ECLI:NL:CRVB:2005:AS4908
Centrale Raad van Beroep
- Hoger beroep
- A.B.J. van der Ham
- P.C. de Wit
- Rechtspraak.nl
Beëindiging van bijstandsuitkering wegens verblijf in het buitenland
In deze zaak gaat het om de beëindiging van de bijstandsuitkering van appellant, geboren op 4 april 1962, door het College van burgemeester en wethouders van de gemeente Doesburg. De uitkering was aanvankelijk toegekend op 25 februari 2002 met terugwerkende kracht tot 11 juni 2001. Echter, de uitkering werd beëindigd per 15 november 2002, omdat appellant langer dan vier weken in het buitenland had verbleven. Appellant had op 18 oktober 2001 naar Suriname gereisd en meldde zich op 9 januari 2002 weer telefonisch bij de gemeente. Het bezwaar van appellant tegen de beëindiging van de uitkering werd op 17 juli 2002 ongegrond verklaard.
De rechtbank verklaarde het beroep tegen deze beslissing ongegrond, waarna appellant in hoger beroep ging. De Centrale Raad van Beroep oordeelde dat appellant niet voldeed aan de voorwaarden voor bijstandsverlening, zoals vastgelegd in de Algemene bijstandswet (Abw). De Raad stelde vast dat appellant niet tot de uitzonderingscategorie behoorde die recht gaf op bijstand tijdens een langer verblijf in het buitenland. Bovendien was er geen sprake van 'zeer dringende redenen' die een uitzondering op de regels rechtvaardigden.
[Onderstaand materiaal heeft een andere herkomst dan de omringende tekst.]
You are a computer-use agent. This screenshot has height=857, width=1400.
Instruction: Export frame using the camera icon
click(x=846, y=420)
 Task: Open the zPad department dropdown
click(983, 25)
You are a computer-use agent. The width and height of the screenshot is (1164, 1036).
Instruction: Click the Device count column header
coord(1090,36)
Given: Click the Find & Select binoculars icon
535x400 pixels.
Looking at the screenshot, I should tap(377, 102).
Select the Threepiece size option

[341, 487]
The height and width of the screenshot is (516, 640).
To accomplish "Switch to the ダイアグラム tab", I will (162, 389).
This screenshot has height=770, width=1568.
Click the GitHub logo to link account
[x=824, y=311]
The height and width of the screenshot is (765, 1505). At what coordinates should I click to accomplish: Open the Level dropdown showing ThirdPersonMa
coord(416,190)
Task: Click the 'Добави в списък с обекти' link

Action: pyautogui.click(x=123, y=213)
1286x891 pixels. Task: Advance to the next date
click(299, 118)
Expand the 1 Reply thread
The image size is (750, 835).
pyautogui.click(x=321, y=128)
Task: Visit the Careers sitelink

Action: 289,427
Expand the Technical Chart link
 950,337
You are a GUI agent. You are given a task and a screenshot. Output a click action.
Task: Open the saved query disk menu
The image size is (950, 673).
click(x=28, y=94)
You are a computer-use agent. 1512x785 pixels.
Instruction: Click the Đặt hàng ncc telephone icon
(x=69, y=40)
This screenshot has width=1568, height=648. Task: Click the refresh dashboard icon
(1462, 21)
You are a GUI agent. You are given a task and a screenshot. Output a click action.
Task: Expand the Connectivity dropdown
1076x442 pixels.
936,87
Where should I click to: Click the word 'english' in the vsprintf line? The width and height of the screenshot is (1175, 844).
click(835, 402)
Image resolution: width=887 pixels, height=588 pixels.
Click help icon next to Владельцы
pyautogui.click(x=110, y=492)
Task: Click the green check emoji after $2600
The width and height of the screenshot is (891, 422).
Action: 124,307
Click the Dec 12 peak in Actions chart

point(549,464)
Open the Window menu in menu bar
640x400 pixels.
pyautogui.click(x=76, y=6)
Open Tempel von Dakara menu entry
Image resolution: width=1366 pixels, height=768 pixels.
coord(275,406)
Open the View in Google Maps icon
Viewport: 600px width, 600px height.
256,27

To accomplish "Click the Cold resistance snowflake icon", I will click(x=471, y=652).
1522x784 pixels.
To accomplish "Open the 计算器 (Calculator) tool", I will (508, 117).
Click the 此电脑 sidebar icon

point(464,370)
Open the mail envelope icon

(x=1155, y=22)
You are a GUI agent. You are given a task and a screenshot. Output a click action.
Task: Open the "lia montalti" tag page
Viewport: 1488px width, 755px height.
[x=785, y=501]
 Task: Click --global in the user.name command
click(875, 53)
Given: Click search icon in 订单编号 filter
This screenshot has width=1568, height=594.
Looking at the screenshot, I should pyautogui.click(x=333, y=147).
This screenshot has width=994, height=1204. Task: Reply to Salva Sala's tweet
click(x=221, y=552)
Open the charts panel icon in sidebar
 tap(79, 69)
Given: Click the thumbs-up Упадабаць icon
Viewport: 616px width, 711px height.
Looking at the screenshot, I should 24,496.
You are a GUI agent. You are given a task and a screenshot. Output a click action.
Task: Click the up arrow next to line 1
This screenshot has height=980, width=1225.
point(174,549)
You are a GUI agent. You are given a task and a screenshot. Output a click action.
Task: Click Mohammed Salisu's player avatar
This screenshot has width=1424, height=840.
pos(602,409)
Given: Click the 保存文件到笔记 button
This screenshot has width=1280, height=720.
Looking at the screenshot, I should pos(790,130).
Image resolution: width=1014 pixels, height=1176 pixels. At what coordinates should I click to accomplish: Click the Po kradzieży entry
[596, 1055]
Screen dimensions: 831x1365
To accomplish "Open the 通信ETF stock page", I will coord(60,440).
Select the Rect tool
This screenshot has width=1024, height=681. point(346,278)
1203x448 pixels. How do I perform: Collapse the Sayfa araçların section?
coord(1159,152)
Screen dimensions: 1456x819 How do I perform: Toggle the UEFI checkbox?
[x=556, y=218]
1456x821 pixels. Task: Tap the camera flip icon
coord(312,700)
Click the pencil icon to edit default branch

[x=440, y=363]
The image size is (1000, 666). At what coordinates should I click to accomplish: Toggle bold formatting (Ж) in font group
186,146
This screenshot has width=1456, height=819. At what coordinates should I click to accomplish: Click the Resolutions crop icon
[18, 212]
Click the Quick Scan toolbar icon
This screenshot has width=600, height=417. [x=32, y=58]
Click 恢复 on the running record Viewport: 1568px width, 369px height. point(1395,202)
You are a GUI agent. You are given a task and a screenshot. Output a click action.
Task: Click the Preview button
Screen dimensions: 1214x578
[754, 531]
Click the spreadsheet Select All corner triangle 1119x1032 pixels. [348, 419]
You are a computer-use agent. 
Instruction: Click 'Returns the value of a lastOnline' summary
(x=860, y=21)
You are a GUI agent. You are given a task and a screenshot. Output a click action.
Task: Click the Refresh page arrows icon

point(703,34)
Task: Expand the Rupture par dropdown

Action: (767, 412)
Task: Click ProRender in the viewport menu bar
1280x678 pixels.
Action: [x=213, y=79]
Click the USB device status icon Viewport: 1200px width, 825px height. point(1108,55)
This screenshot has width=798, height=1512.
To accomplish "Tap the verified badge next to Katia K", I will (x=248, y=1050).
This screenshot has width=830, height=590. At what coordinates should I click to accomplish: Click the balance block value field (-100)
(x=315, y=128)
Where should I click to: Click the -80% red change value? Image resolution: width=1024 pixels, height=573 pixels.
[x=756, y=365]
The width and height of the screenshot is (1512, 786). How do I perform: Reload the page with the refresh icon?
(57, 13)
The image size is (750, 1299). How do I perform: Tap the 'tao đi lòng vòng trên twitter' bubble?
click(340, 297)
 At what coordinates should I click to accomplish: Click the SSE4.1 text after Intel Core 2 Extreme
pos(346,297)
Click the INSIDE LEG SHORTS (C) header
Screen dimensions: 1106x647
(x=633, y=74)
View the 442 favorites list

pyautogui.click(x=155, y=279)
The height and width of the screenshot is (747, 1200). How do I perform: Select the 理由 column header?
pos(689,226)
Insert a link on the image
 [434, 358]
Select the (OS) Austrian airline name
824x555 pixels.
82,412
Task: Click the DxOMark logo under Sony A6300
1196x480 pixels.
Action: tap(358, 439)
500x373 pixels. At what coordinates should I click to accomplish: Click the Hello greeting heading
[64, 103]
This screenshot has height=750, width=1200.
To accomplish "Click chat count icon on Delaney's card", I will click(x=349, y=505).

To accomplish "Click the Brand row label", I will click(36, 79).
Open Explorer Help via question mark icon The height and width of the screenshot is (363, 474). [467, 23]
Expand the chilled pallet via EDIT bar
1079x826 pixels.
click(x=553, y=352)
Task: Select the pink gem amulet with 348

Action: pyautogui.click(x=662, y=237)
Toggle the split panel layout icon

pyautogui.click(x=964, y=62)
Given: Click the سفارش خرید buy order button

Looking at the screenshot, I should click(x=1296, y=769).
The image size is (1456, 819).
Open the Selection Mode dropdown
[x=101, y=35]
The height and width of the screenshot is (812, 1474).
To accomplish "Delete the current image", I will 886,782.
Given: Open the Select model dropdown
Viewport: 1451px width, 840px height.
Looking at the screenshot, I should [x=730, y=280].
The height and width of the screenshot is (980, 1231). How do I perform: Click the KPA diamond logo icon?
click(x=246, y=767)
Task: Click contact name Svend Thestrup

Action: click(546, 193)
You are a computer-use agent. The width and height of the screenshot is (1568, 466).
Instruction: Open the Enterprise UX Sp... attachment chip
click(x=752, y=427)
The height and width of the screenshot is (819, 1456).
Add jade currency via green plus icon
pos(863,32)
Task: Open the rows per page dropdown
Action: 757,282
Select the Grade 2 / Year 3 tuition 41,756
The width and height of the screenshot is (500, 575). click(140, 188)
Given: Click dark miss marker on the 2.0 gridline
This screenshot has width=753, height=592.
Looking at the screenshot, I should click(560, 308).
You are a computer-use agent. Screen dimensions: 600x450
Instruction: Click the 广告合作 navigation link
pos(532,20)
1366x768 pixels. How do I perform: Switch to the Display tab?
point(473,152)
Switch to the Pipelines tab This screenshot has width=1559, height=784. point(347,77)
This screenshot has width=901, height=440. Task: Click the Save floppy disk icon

Appellant had onvoldoende bewijs geleverd voor zijn stelling dat hij om medische redenen niet op tijd terug kon keren naar Nederland.
De Raad bevestigde de uitspraak van de rechtbank en oordeelde dat de beëindiging van de bijstandsuitkering terecht was. Er werd geen aanleiding gezien voor een veroordeling in de proceskosten. De uitspraak werd openbaar gedaan op 1 februari 2005.